Après avoir mémorisé tous les signes contenus dans cette expression mnémotechnique, on trace sur le sable les signes manquants, on les efface. Puis on recommence et on efface à nouveau... Lorsqu'ils sont acquis, on joue à refaire les signes à points d'un jeté de doigts, sans lever la main, c'est-à-dire que les doigts doivent laisser des empreintes sur le sable comme celles laissées par les pattes d'un animal. Le jeu peut durer longtemps. Certains jeunes arrivent très aisément à les faire avec une grande dextérité. Le sable est un support parfait pour réaliser des prouesses en peu de temps.
 
Au cours de ces séances ludiques, on pratique aussi d'autres techniques : elles utilisent le sable comme un support instantané permettant une écriture spontanée qui n'a pas besoin d'autres outils que les doigts, autorisant une vitesse de tracé qui constitue l'élément dominant du jeu, inscription immédiate d'une vivacité intellectuelle aiguisée par la devinette. Un enfant lance une expression suggérant la forme du signe à tracer sur le sable. Ainsi peut-on entendre :
 
- awas n ezgar, "urine de bœuf" : on doit comprendre et représenter un signe dont la forme est celle que laisse sur le sable l'urine que projette un bœuf avec sa queue, en marchant ; ce signe en zigzag est le signe /y/;
 
- esshin elkeliban ennimakfanen aruru, "deux petits tabourets touaregs se tournant le dos", la forme obtenue est celle du signe /f/
 
- ederiz en temarwalt, "l'empreinte du lièvre", le signe comportant trois points en triangle, /k/.
 
Il existe un certain nombre de signes pouvant prolonger agréablement le jeu.
 
On recourt également au sable pour laisser des messages temporaires sur le chemin qu'emprunte un individu auquel on souhaite adresser une injure, un avertissement, des menaces ou une expression provocatrice pouvant entraîner des querelles.

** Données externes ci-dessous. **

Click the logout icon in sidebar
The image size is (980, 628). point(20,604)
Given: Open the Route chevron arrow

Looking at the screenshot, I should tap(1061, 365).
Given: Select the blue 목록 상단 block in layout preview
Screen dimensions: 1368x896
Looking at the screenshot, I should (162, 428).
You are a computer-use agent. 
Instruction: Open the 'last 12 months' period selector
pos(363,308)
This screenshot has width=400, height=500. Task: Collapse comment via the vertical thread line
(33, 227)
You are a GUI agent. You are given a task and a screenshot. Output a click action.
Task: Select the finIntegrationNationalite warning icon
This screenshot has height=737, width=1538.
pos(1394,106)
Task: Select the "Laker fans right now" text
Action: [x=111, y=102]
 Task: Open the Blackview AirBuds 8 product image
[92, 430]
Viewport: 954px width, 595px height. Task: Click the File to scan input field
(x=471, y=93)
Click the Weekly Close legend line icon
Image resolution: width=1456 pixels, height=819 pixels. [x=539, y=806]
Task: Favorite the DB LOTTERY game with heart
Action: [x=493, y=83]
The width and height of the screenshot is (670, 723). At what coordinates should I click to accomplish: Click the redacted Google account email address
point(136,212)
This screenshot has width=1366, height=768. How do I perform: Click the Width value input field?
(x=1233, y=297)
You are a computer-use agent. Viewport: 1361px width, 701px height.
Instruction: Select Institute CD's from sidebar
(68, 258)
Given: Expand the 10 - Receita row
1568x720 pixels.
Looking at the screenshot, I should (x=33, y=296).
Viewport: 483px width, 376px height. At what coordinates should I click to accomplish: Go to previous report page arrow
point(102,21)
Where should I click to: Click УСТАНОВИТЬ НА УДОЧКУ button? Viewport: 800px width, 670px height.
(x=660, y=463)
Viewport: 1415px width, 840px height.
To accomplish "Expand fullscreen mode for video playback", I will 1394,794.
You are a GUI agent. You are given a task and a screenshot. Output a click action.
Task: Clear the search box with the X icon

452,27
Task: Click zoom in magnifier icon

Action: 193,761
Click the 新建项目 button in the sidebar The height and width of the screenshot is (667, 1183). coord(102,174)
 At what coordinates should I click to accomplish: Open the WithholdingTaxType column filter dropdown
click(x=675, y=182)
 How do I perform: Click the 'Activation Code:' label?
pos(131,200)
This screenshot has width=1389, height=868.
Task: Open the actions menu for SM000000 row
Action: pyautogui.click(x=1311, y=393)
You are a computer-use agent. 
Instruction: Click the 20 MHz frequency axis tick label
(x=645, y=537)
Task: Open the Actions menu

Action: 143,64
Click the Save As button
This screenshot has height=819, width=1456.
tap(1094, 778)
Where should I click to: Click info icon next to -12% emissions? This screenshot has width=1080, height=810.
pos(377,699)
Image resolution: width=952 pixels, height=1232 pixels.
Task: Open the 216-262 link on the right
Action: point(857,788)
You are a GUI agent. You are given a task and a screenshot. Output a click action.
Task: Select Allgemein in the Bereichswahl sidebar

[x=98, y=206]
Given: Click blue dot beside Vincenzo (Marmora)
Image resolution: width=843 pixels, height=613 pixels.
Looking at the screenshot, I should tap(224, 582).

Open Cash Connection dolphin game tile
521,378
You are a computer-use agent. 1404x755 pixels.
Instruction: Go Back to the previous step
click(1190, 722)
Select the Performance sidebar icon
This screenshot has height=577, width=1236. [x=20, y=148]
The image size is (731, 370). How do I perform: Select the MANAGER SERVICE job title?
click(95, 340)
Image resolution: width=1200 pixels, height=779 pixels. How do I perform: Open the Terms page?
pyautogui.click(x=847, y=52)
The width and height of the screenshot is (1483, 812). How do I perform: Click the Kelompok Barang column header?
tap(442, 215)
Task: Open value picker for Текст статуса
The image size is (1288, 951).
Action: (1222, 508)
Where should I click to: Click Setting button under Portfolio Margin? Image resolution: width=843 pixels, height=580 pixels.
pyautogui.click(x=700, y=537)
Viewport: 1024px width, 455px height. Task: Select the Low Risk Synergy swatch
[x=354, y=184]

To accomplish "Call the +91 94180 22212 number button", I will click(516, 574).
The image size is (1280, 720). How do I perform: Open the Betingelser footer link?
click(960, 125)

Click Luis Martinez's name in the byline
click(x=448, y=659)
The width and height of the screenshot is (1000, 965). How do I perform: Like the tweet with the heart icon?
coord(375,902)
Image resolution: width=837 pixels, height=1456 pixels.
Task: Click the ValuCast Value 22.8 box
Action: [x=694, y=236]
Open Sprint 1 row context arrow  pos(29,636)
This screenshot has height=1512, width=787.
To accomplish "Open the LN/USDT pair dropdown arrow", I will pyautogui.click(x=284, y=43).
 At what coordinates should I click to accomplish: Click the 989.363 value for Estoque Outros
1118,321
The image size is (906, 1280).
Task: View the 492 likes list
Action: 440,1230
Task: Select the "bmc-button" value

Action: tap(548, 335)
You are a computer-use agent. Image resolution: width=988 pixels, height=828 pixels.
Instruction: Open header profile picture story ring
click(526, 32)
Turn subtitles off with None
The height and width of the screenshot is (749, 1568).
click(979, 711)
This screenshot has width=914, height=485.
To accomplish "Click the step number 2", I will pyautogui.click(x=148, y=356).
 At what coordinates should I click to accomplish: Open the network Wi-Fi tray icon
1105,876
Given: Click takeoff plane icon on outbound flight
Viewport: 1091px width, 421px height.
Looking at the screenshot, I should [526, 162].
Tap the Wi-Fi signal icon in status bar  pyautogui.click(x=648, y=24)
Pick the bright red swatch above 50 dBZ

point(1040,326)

Gestuelle et postures accompagnant l'écriture sur le sable

Assis à même le sol ou appuyé sur un coude, le scribe utilise l'extrémité de ses doigts comme seul instrument sans autre intermédiaire avec le sol. La gestuelle est en rapport avec la posture du scribe au moment où il commence à écrire. Il trace les signes en occupant l'espace le plus proche de lui, puis sa main s'éloigne jusqu'à ce qu'il soit à bout de bras. Dans cette position extrême, le corps est basculé en avant pour accompagner la main le plus loin possible. Puis il revient et recommence une autre ligne d'écriture selon la même technique graphique. Il continue ainsi et couvre la surface qui l'entoure de colonnes de signes. Le texte doit se lire dans le sens voulu par le scribe. En effet, ce dernier a la liberté d'écrire dans le sens qui lui convient. L'incipit et les signes ouverts dans le sens de l'écriture précisent le sens de la lecture. L'une des positions la plus prisée est celle où l'on est à demi allongé, appuyé sur le coude, aseghmer, mais la position en tailleur est fréquente aussi. Ces positions dépendent de la nature de l'écrit, c'est-à-dire de la longueur du message, certaines ne permettant pas d'écrire des énoncés trop longs. On choisit la posture dans laquelle on est le plus à l'aise pour exécuter l'écriture et le type de message que l'on veut écrire. On trace alors les signes en allant vers l'espace libre.
 
En bref, le sable demeure incontestablement le support le mieux adapté à la pratique ludique dans le processus d'acquisition attrayante des caractères de l'écriture touarègue.
 

Support abstrait pour écriture virtuelle

En marge des supports matériels se situe un champ abstrait. On recourt également à des supports totalement abstraits pour faire passer des messages à destination individuelle ou collective. Cette pratique relève le plus souvent du jeu. Elle consiste à écrire des mots en l'air, c'est-à-dire dans le vide absolu. Les jeunes gens, participant à la séance, doivent les décrypter et les expliciter. On y teste ainsi la rapidité de lecture, de compréhension et de restitution précise du sens caché. Il s'agit de lire les signes, de reconnaître l'énoncé, de le formuler et d'en expliquer le contenu... Cette activité ludique est réservée aux véritables initiés.